В сборнике чередовались героические, любовные и современные песни. Иные из них были вообще далеки от народной поэзии, казались прямым подражанием многочисленным образцам современного литературного версификаторства.
Оставляя позади вершины,
С волей непреклонною в груди,
Мы идем вперед семьей единой
По земному ясному пути.
Песня эта записана Капиевым в 1933 году, и им же и переведена.
В книгу включены были песни не только дагестанских горцев, но и кабардинцев, карачаевцев, осетин, чеченцев, ингушей и даже песни терских казаков — то есть не переводные, а «изначально» русские. Этим нарушалась, конечно, и установка на какую-либо бытовую и психологическую общность этих песен, такая отчетливая вначале. По-видимому, необходимость таким, в сущности, упрощенным путем подчеркнуть идею дружбы разных народов возобладала над стремлением составителя к художественному единству книги.
Собирая переводы и издавая образцы старой народной поэзии, Капиев не задавался научными целями. Это заметно и в отборе песен, и в их расположении, и в комментариях. Расположение материала во времени, датировки, варианты — все это мало интересует Капиева. И даже его комментарии служат не академическим целям: даты, изредка указываемые в них, — это скорее дополнение к читательскому восприятию песни, чем попытка необходимой для фольклориста ее «паспортизации». Капиев и здесь остается художником, а не исследователем. «Когда мы беседовали о писателях разных эпох и народов, — вспоминал один из его друзей, — я спросил Капиева: «Писатели какого века тебя особенно интересуют?» Удивленный таким академическим вопросом, Капиев сказал, лукаво улыбаясь: «Я даже не знаю, какой писатель к какому веку относится. Ты лучше спроси меня о том, какой писатель как писал, каковы особенности его стиля, языка и т. д., — вот в таком плане я могу говорить о многих писателях». А. Ф. Назарович пишет о том же: «По своей природе он был натурой творческой, художнической и просто не понимал, как можно уходить в исследовательское, когда существует прекрасное».
Комментарии Капиева к песням — это скорее образцы его прозаического стиля. В них уже видно направление его особенных забот — внимание к ритмическому оформлению фразы, подчеркнутое стремление к строгости и «плавности» изложения. В некоторых из них слышны предвестия художественных концепций, отразившихся в «Поэте». «Эта наивная и трогательная условность, когда герой сам говорит о своих подвигах и гибели, придает повествованию какую-то особую непосредственность. Герой бессмертен в устах певцов и через них веками говорит со своим народом». Вообще же в комментариях много говорится о темах песен, кое-что об истории, но редки рассуждения о художественности песни, о ее поэтике. Видно, что автор сдерживал себя, полагая, наверно, что истинное обнаружение вкусов поэта возможно лишь в его поэзии. Это можно бы, пожалуй, сказать и о его критических статьях, где поэтическая индивидуальность Капиева сказалась слишком мало. Видимо, две эти области — публицистика и поэзия — были разделены для него строгой чертой, что было не таким уж редким в те годы явлением и, может быть, имело свой смысл.
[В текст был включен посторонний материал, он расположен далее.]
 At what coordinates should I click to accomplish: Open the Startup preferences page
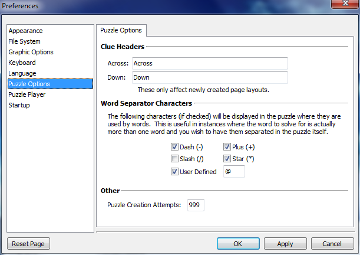click(19, 105)
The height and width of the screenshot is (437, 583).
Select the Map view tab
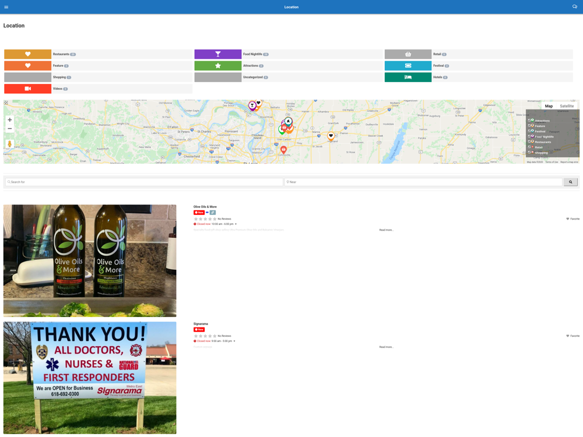pyautogui.click(x=549, y=106)
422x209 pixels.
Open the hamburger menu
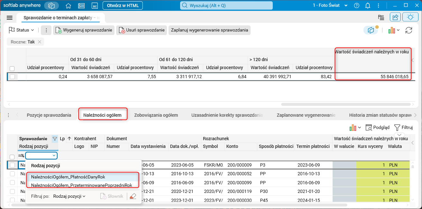[x=9, y=18]
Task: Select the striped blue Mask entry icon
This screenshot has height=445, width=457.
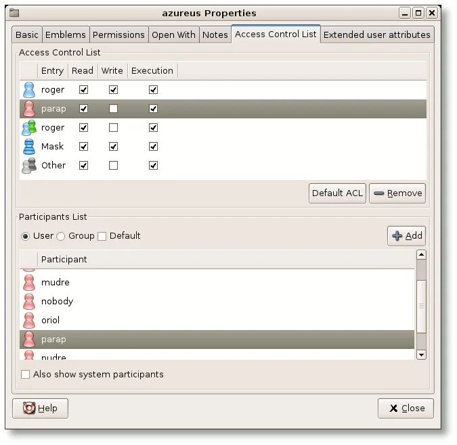Action: point(29,146)
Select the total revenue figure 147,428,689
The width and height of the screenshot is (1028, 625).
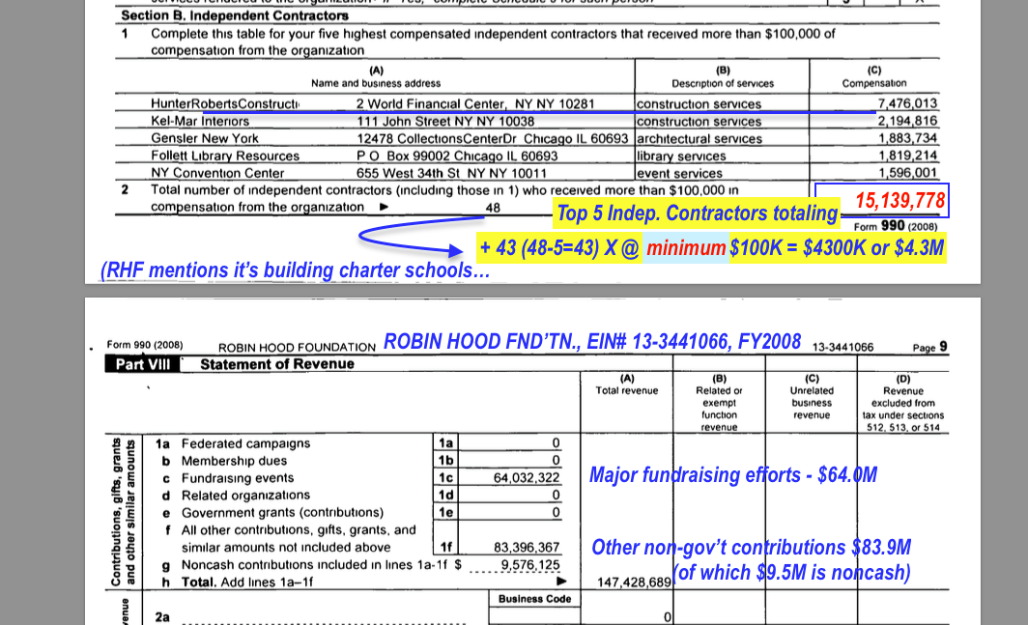(634, 582)
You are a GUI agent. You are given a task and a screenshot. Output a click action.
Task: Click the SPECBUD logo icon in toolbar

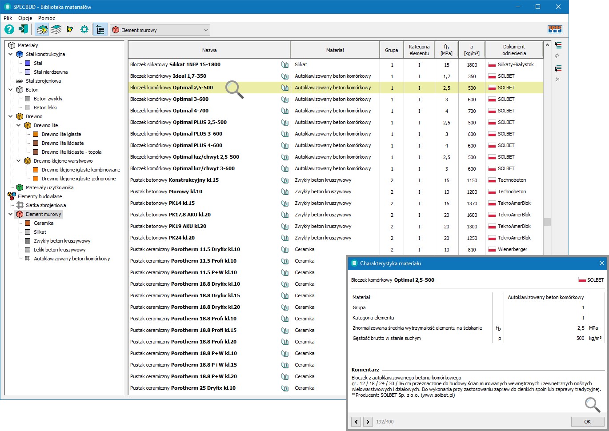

Книга, собранная Капиевым, была похожа на фольклорные сборники тех лет, хоть и была выше по уровню многих из них, нередко откровенно стилизаторских.
«Резьба по камню» и задумана, и осуществлена была уже совсем иначе, чем «Песни горцев».
Вступление к ней не было ни вступлением переводчика, ни составителя, ни автора комментариев. Это слово писателя, автора, это — часть общего художественного замысла, подобно вступлению к «Поэту».
«Каменщики в горах — летописцы и поэты. Любя или ненавидя, возвеличивая или предавая позору, они высекают на камне историю своего народа.
На краеугольных башнях крепостей, на сводах ворот старых и новых домов, на могильных памятниках героев я читал узоры и надписи моих отцов…
Странно, что на языке легов понятия народной поэзии и резьбы по камню имеют общий корень. Разве живое слово сравнимо с резцом?
Эту книгу песен дагестанских горцев я посвящаю скромным каменщикам — народным певцам моей страны».
Скромный языковой факт сродства двух понятий — народной поэзии и резьбы по камню («накьиш» по-лакски — и «резьба по камню» и «узор песни») — разрастался, приобретал широкое художественное значение. Он стал частью замысла книги. Название ее, сначала понимаемое как символ кропотливого и не стертого временем труда, приобретало дополнительные оттенки. «Разве живое слово сравнимо с резцом?» Вступление как будто и объясняло и отрицало название, делало его значение колеблющимся и подготавливало к обостренному и свежему восприятию всей книги.